Résultats scientifiques Biochimie-biologie structurale

Dans cette étude, les scientifiques décrivent la première analyse par spectroscopie de résonance magnétique nucléaire (RMN) de la protéase principale du SARS-Cov-2, une cible thérapeutique prometteuse. Cette approche a notamment permis d’identifier une petite molécule avec des propriétés antivirales. Ces données de RMN sont librement accessibles à la communauté scientifique mondiale et permettront de mieux comprendre les mécanismes de régulation complexes de cette enzyme. Ces travaux sont publiés dans la revue Angewandte Chemie International Edition.

La protéase 3CLpro est une enzyme essentielle du SARS-CoV-2 car elle découpe les polyprotéines précurseurs pp1a et pp1ab en différentes protéines actives qui permettront alors la réplication du virus. La 3CLpro est une cible thérapeutique importante car sa séquence en acides aminés est bien conservée chez les coronavirus apparentés et ne possède pas d’homologue chez l’humain.
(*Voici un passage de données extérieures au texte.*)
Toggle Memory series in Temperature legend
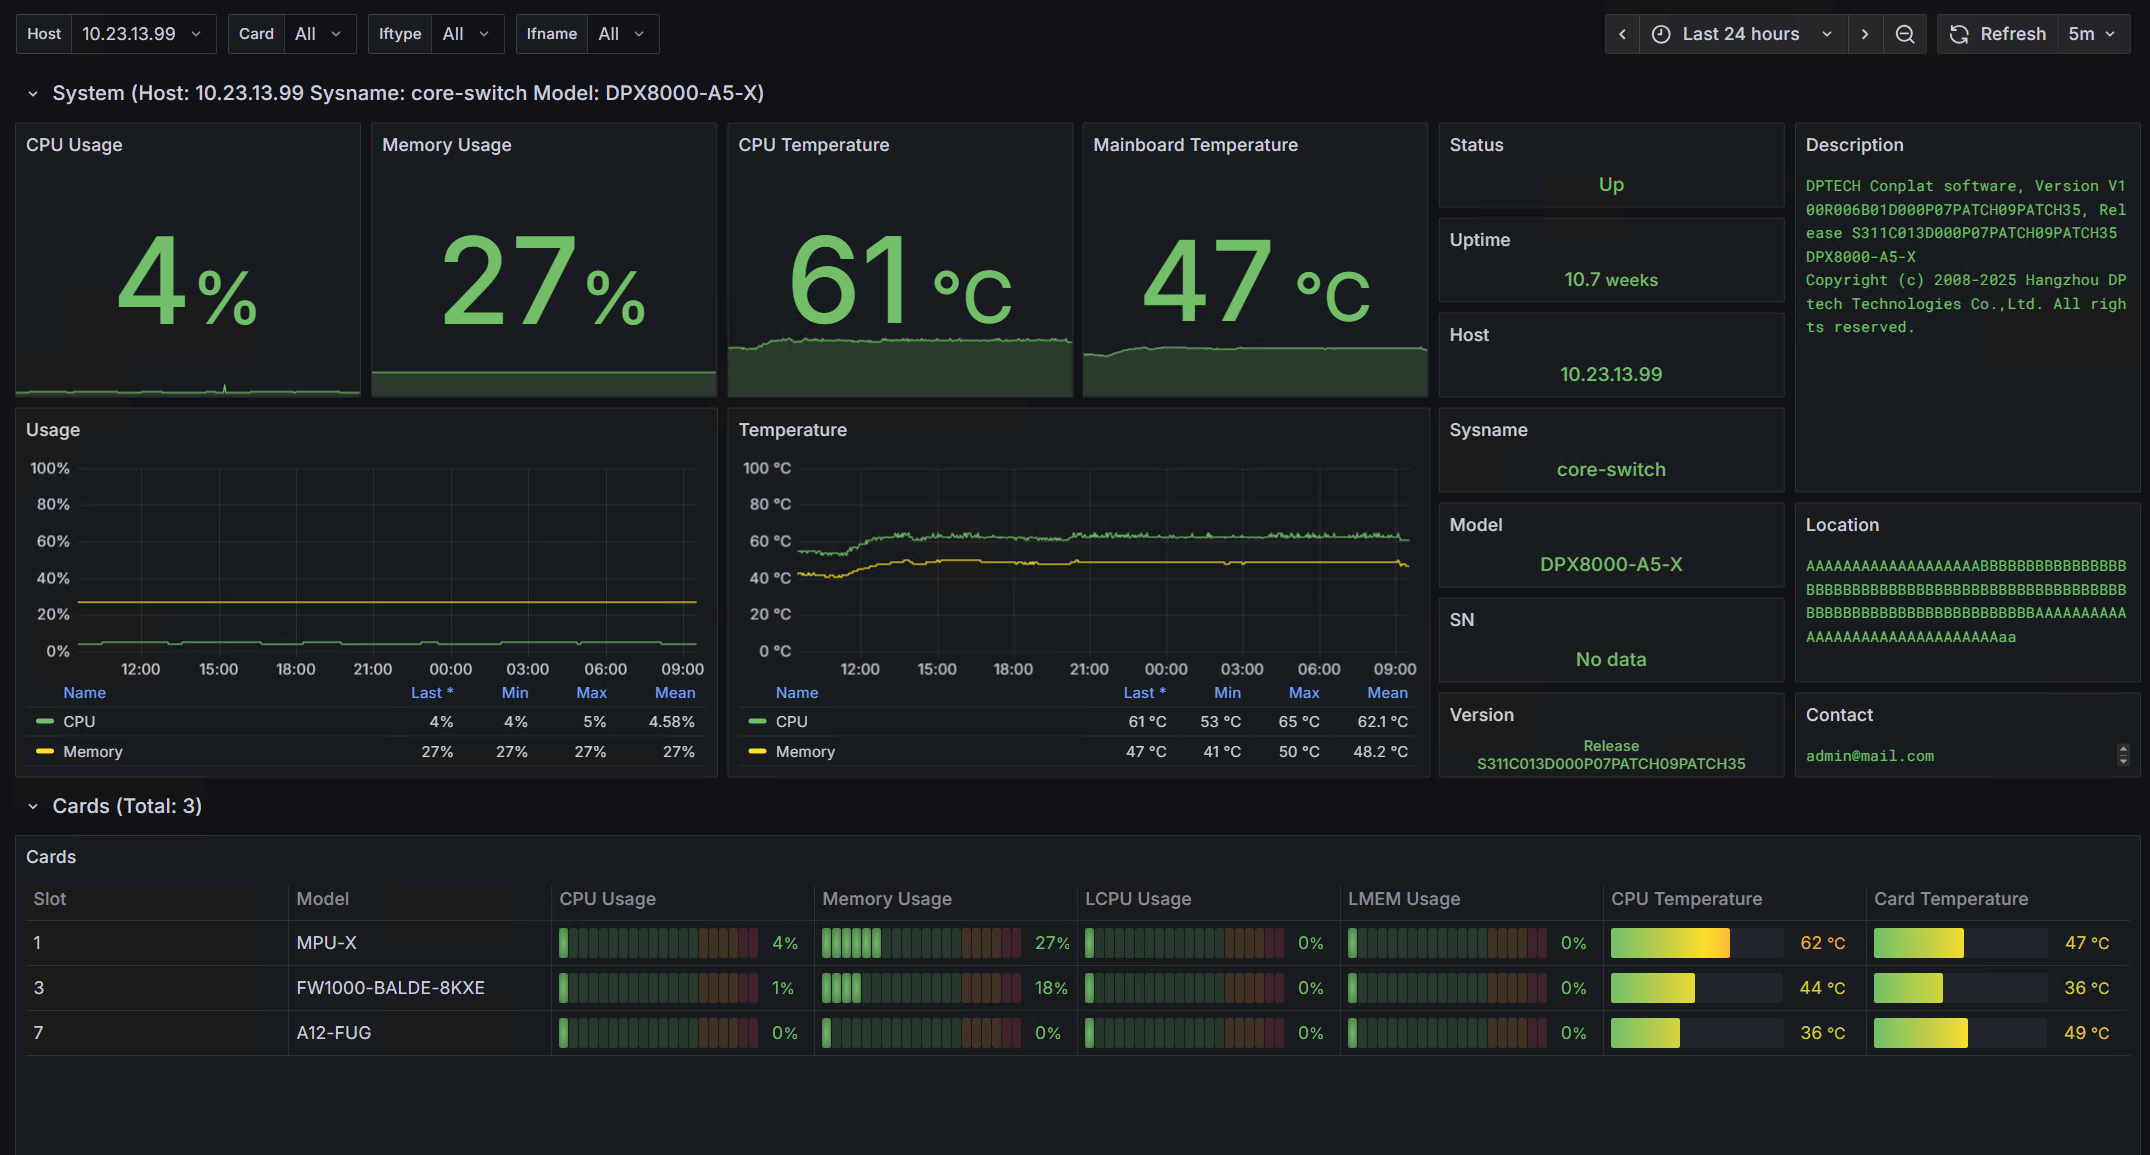This screenshot has height=1155, width=2150. 804,752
Les chercheurs ont réalisé la première étude par spectroscopie de Résonance Magnétique Nucléaire (RMN) de la protéase 3CLpro du SARS-CoV-2. En utilisant des bactéries, il été possible de produire la protéine virale, marquées avec des isotopes (2H, 15N et 13C), en grande quantité. L’utilisation d’un spectromètre RMN à très haut champs (900 MHz), faisant partie de l’infrastructure nationale IR-RMN THC, s’est révélée nécessaire en raison de la complexité du système étudié. Ces données de RMN permettent d’analyser des processus d’interactions moléculaires et d’obtenir des informations structurales et dynamiques en solution et à l’échelle des atomes. Les résultats obtenus permettent de comprendre les mécanismes de régulation complexes de cette enzyme, laquelle doit s’assembler en dimère pour permettre à son site actif, doué d’une plasticité importante, d’adopter la conformation adéquate pour accueillir le substrat et le couper ensuite. Des sites de régulation allostérique, éloignés du site actif, ont également été mis en évidence. La compréhension de ces mécanismes est très importante afin de développer des inhibiteurs de son activité enzymatique.
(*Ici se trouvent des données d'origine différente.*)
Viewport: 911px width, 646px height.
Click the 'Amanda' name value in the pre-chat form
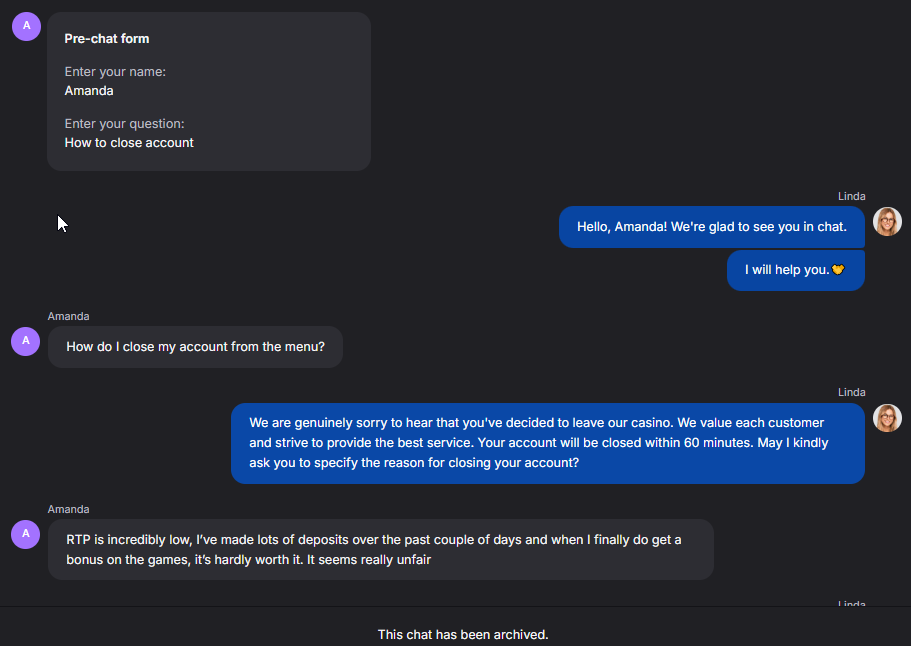[x=89, y=91]
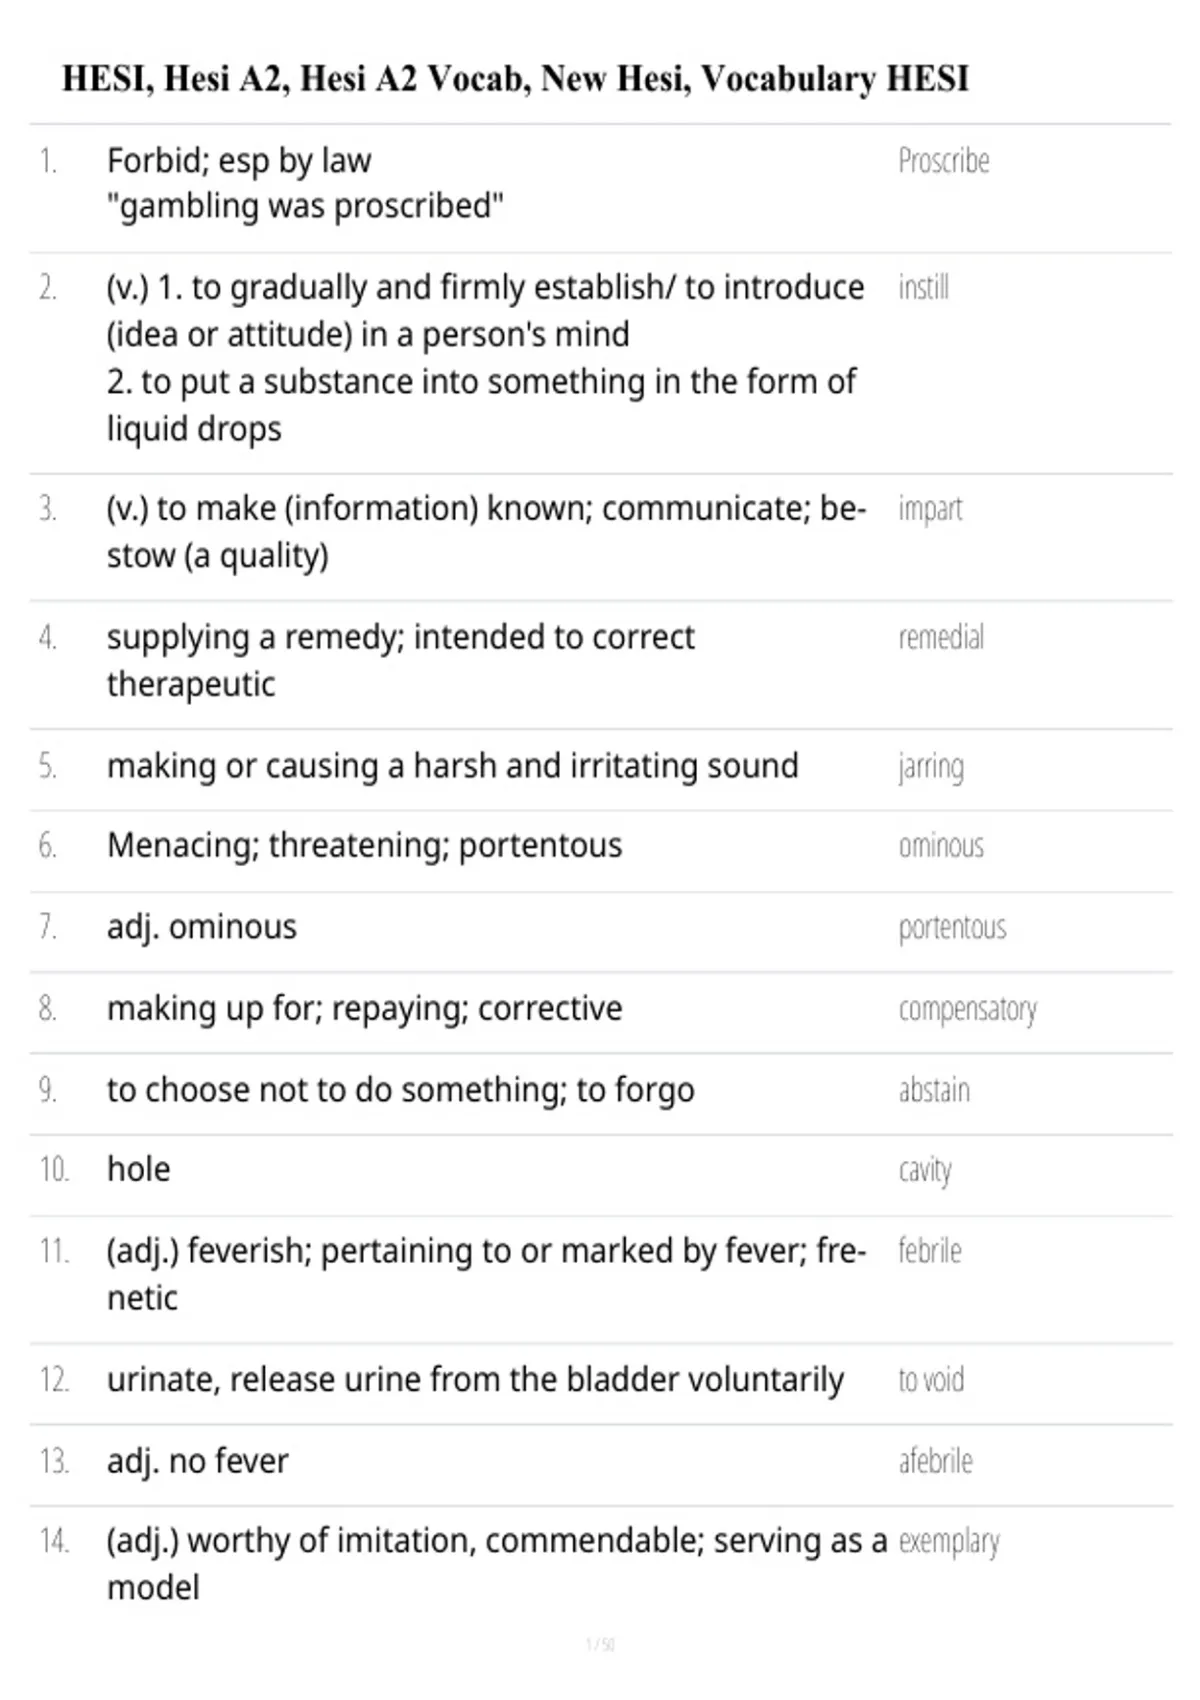Click the term ominous in row 6
This screenshot has width=1200, height=1700.
pos(941,846)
Dans cette optique, les chercheurs ont réalisé un criblage de fragments moléculaires par RMN contre la protéase 3CLpro. Grâce à la petite taille de ces molécules, il est possible d’explorer efficacement l’espace chimique tout en testant un nombre modéré de molécules. A l’issu du criblage, 38 fragments sur les 960 testés ont été identifiés comme se liant à la 3CLpro. L’analyse des signaux RMN a permis d’identifier 3 sites de liaison différents, deux au sein du site actif et un à l’interface de dimérisation.
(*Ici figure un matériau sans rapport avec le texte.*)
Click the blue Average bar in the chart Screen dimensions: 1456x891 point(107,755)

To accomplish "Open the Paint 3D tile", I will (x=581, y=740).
Le fragment F01, issu du criblage RMN, s’est révélé capable d’inhiber l’activité enzymatique de la protéase 3CLpro et d’inhiber la réplication du SARS-CoV-2 dans des cultures de cellules infectées. Ce fragment devra désormais être optimisé afin d’augmenter son efficacité. Sa structure chimique pourra être modifiée et complexifiée de manière rationnelle en exploitant la structure cristallographique du complexe 3CLpro:F01 que les chercheurs ont résolue à partir des données collectées au synchrotron SOLEIL. Ce fragment F01 pourrait également être utilisé en combinaison avec un autre fragment se liant lui au niveau de l’interface dimérique.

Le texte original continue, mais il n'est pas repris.